Treatments

Without Fear, Racial Stereotypes Fail To Take Root

Martin Luther King Jr. dreamed of a world that was completely color blind. But research has shown that racial stereotypes are found in every culture and every people — even children as young as 3 years old tend to prefer their own racial group.

It's universal. Almost.

A few people are completely and utterly blind to race: children with a rare genetic disorder known as Williams syndrome, according to findings published in the journal Current Biology.

Children (and adults) with Williams are incredibly friendly and have little or no social fear. In fact people with Williams are so hyper-social that the it is sometime thought of as the mirror image of autism. As one mother of a kid with Williams once told me, "To someone like my daughter there are no strangers, only friends she has not yet met."
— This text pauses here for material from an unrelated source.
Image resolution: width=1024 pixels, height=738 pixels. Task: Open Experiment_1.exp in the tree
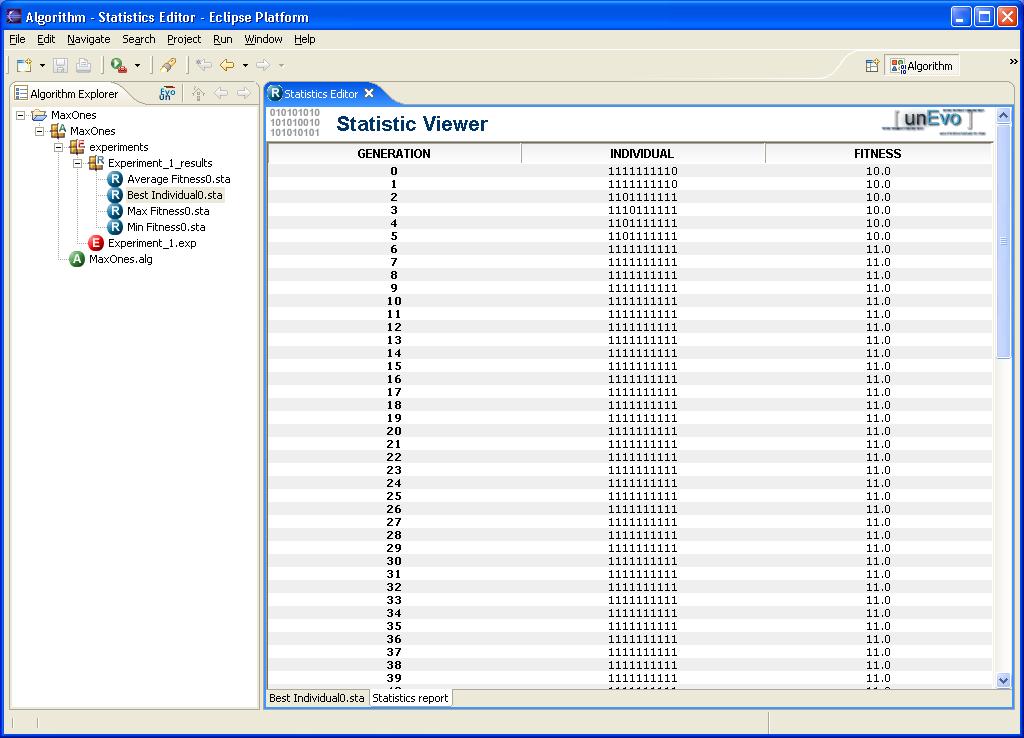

And it is this utter lack of social fear, researchers from the Mediterranean Institute of Cognitive Neuroscience and the University of Heidelberg in Germany write, that ultimately is responsible for the absence of racial bias.

Though the Williams children didn't have racial stereotypes, they did have the same gender stereotypes as kids without the disorder. Probably because gender doesn't excite fear in the same way that race does, the researchers say. "These findings," they write, "support the notion that social fear is at the root of racial stereotypes."

Previous research looking at people with the syndrome has helped scientists unravel mysteries of human language.